Не так давно, когда веретена еще не запретили, в поместье останавливалась рота солдат в хорошем сукне. Расквартированные в деревне повесили на солнышко свои шляпы и кафтаны. Молодой капитан в тонкой рубашке выколачивал трубку о каблук, а водой – водой они только умывались. Через несколько дней обмундирование пришло в негодность: оно в дырах! Взявши на плечо штурмовые лестницы с крючьями длиной в высоту крепостной стены, рота отправилась в лес. И жителей деревни обрадовало, что они не возвращаются.
Но вот теперь они поступили, как дачники, словно бы продолжительность лета никому больше не указ, и молча ушли. Тишина пустила здесь глубокие корни. Только раз мимо старухиного дома пронесли такую длинную жердь, что, начав это утром, в сумерках ее еще проносили. Двигались и в темноте: оленьи рога чиркали о камешки, вымостившие улицу деревни, высекали искры; кое-какая амуниция охотников: пряжка, ножны, пороховница из серебра, тоже быстро проблескивали. Некоторые охотники воспользовались длиной жерди для отдыха и с удовольствием занимали на ней место дичи, разумеется, в тех случаях, когда им удавалось спрятаться от несущих за кабаном или медведем. От этого жердь прогибалась, и уже совсем в темноте старухе показалось, что она услышала треск. Он просто должен был разогнуться! Жердь сломалась. А вместе с тем, больше ни звука. Трудно сказать, когда и как прошествовал завершающий шествие шестоносец.
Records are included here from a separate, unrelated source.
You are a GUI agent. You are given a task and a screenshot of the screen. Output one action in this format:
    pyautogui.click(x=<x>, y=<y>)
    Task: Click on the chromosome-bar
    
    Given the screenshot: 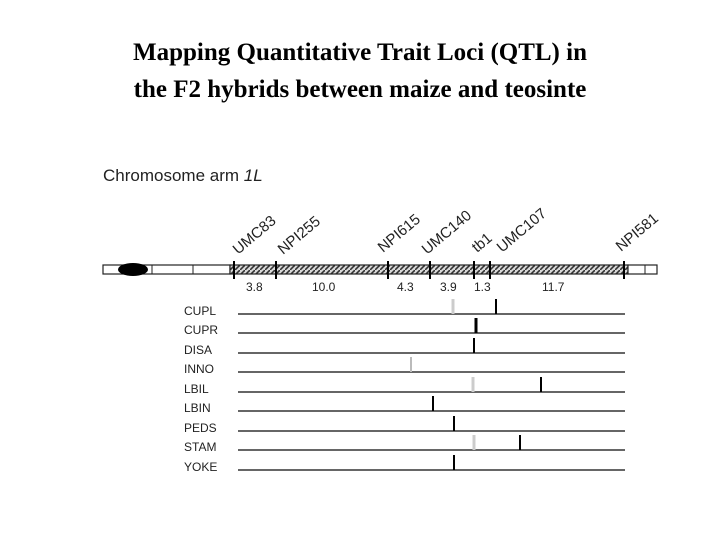 What is the action you would take?
    pyautogui.click(x=380, y=270)
    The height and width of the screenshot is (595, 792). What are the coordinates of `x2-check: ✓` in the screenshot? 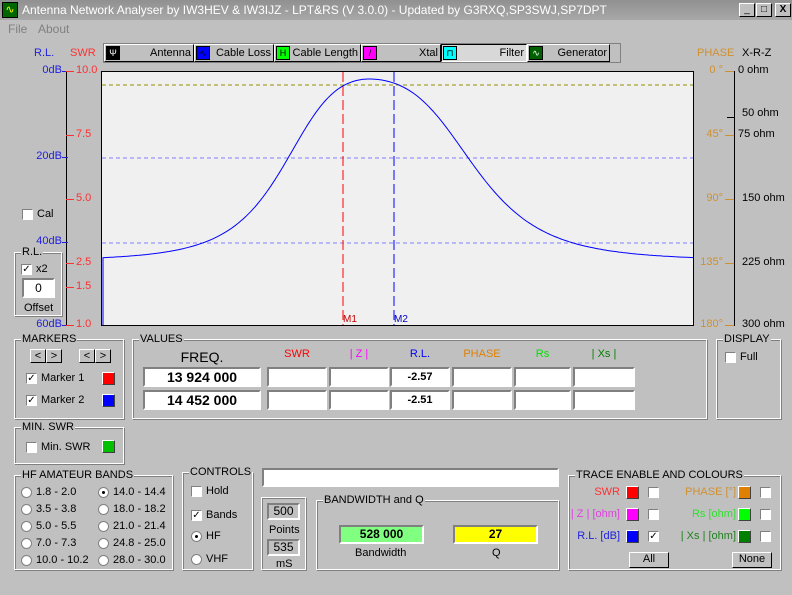 It's located at (26, 269).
Жители деревни; охотники; дровосеки. На пороге никто больше не останавливался. Та бесшумная свадьба всех уводила за собой. Жаворонки; животные; рыдания; глуше и глуше, только в памяти они еще и оставались. И наконец их сменило покашливание. Страшненькое, бессмысленное, обессмысливающее всякое ожидание и убивающее всякую надежду, – оно исходило от мебели. И от той скамьи, на которой старуха все сидела и сидела. Здоровым, кажется, осталось только веретено. Но кому теперь прясть? И куда подевалась нить? Старушечьи руки перебирают пустоту. Вообще в ту осень многое превращалось. Да что там, погода сохраняла летнее тепло, и если после свадьбы время двинулось к зиме, это никоим образом не значило, что зима настанет. Во сне положение зимы так же безнадежно, как и положение смерти. Одноглазая старуха хорошо помнила в лицо тех жителей деревни, которые уже умерли. Сначала их появление вызывало страх, потом восторг и любопытство: хотелось расспросить их кое о чем. А по мере того, как они отнекивались – разочарование. Особое подозрение вызывали те, кто умер молодым, а появлялся в деревне человеком в возрасте; или бедным, а обзаводился где-то хорошим выездом, и лакей распахивал дверцу его кареты. Эти люди, всегда неловко краснея и много извиняясь перед теми, кто уносил их на кладбище, перед вдовами, сиротами, просили показать им веретено. Один из них явился в паре с кроткой, уже не молодой женщиной. Эти двое пришли пешком. Женщина держала прозрачный камень, оправленный в серебро. Все богатство этой четы, вся их безмятежная радость заключалась в этом камне. Они по очереди передавали его друг другу, смотрели сквозь него на свет, на веретено, на старуху. «Папа, что это у вас?» – спросил его сын. «Лед», – отвечал отец. «Глаз», – отвечала бывшая с ним женщина и улыбнулась одноглазой старухе. Какая уж зима?